What needs to be done:
Copy word for word, please, the lines of the entries below running from the one containing "You are a GUI" to the one containing "Image resolution: width=2560", both ends included.

Entries supplied:

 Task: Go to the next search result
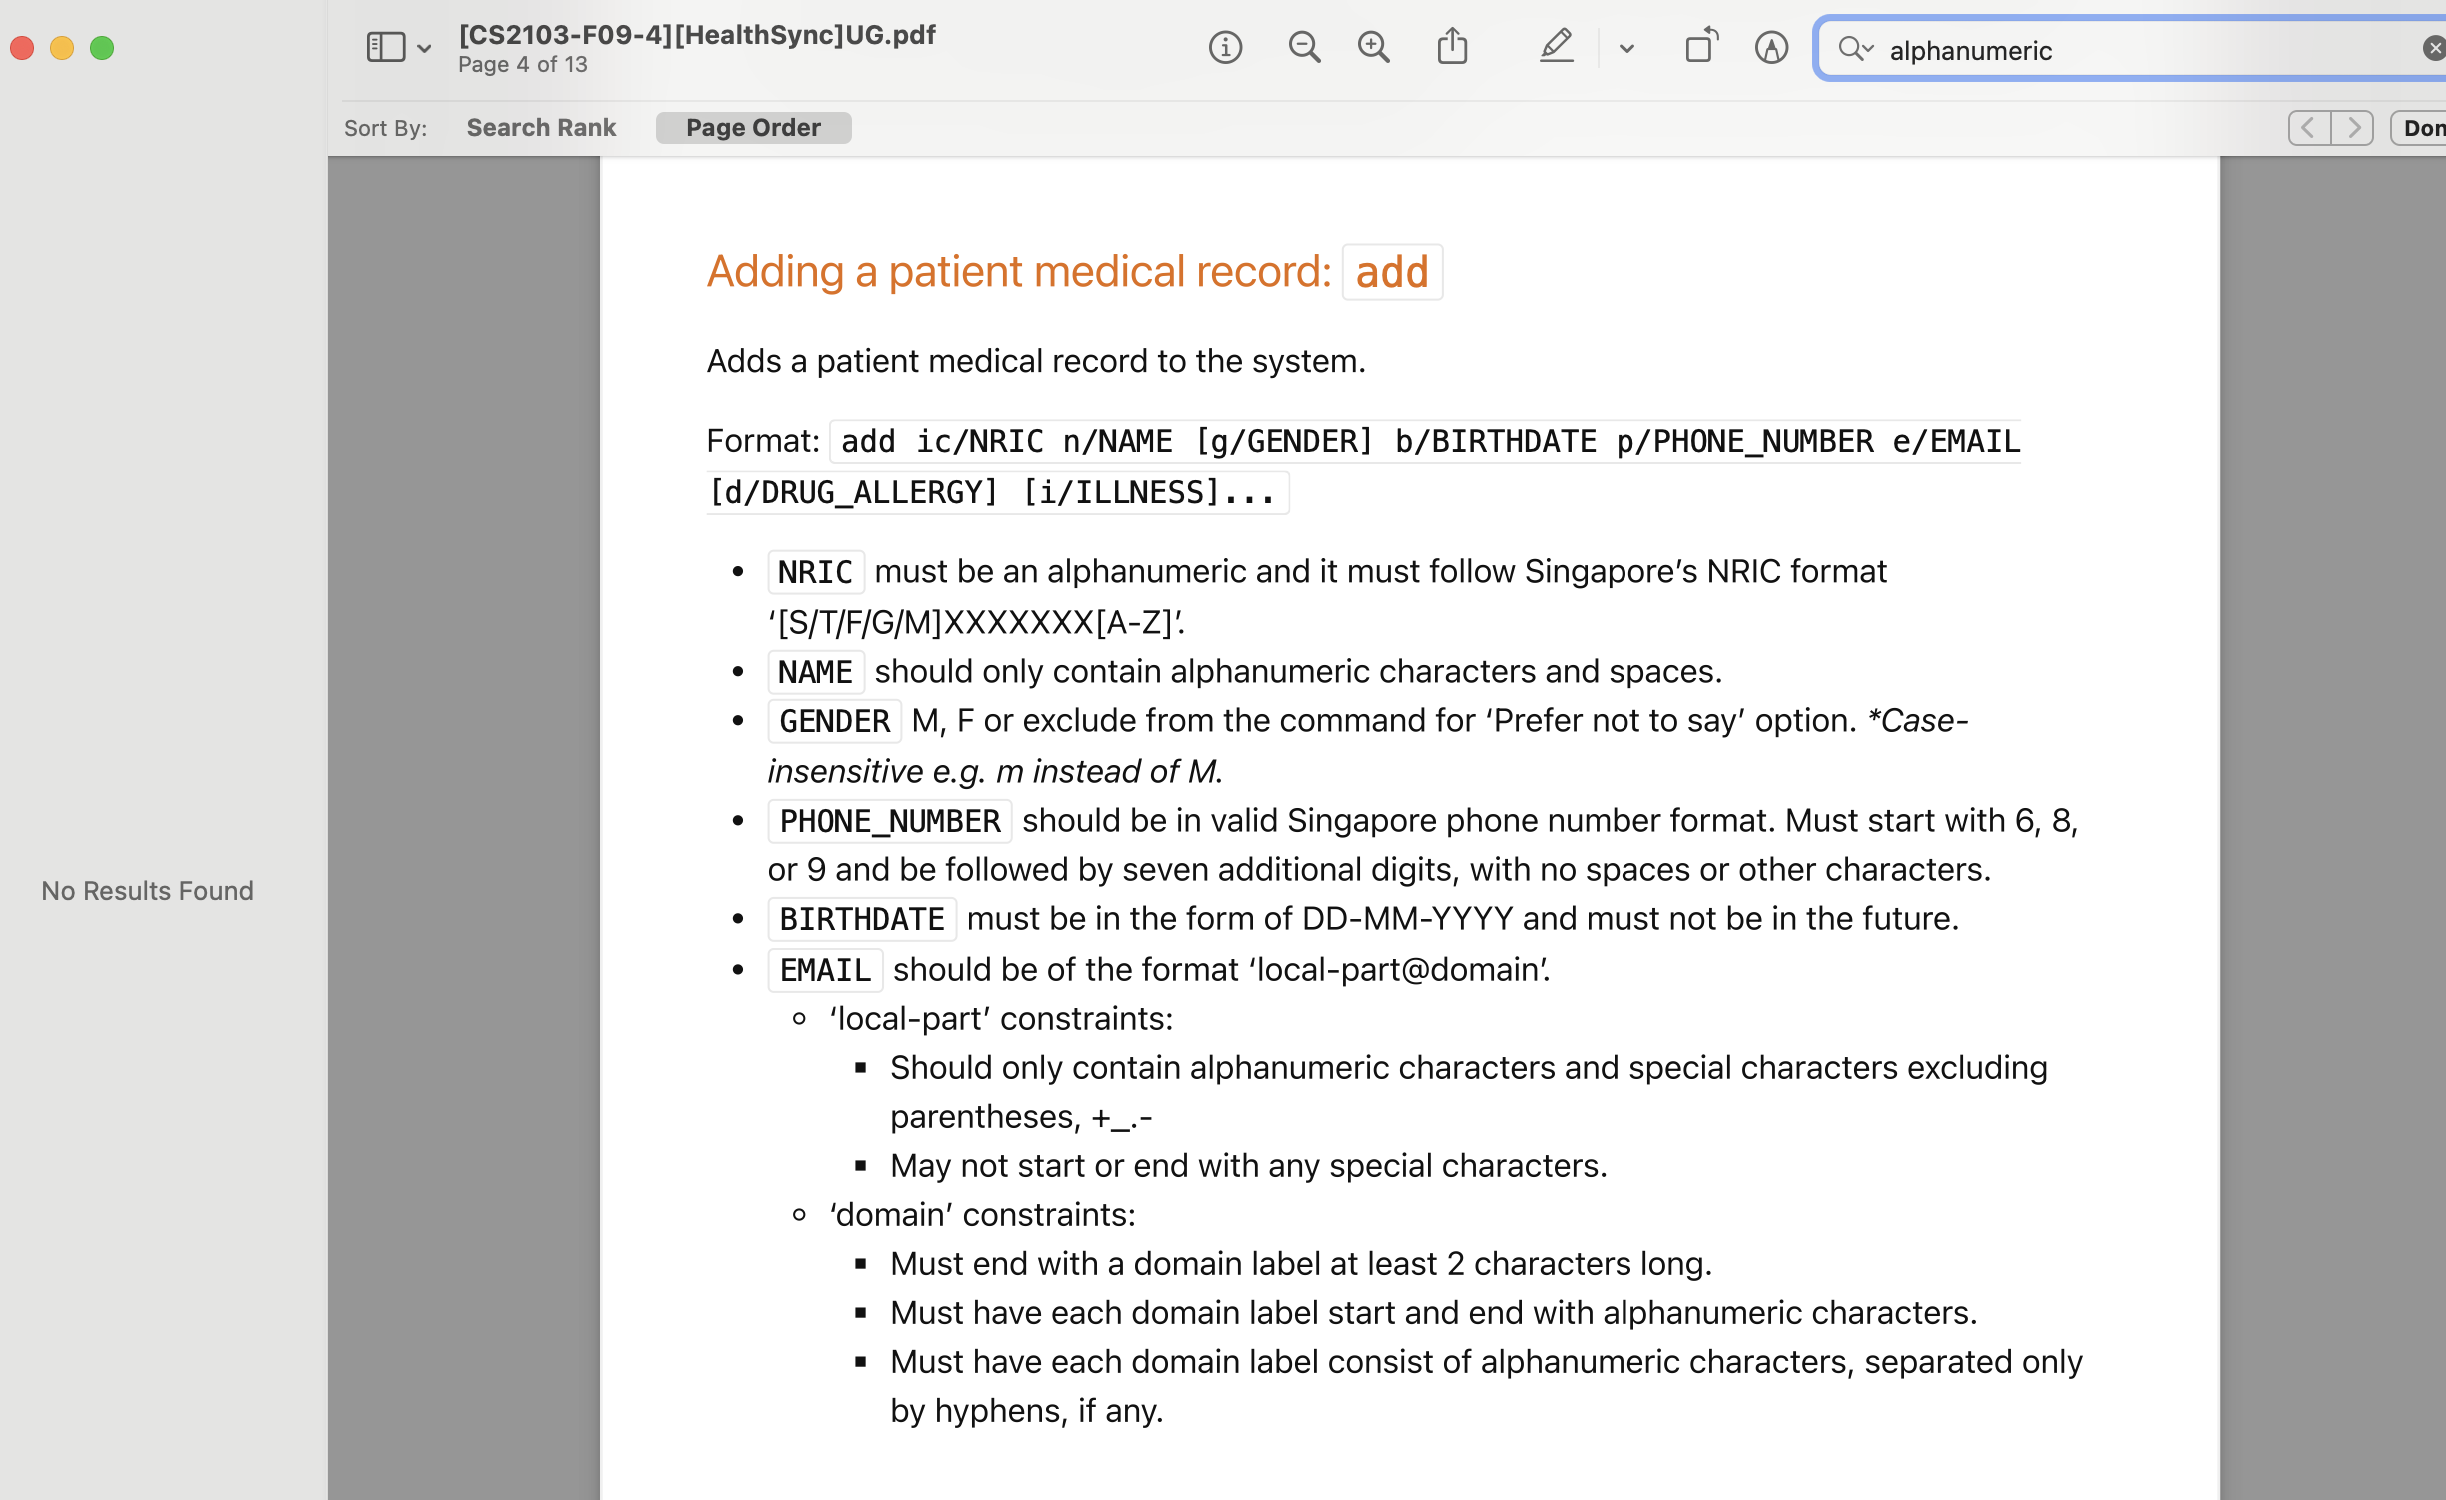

* * *

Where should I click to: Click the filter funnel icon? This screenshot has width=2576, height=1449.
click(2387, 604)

---

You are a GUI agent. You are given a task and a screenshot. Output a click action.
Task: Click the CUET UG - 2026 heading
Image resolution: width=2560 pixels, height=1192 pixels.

Final answer:
You are a GUI agent. You are given a task and a screenshot. Output a click action.
Task: Click the CUET UG - 2026 heading
Image resolution: width=2560 pixels, height=1192 pixels.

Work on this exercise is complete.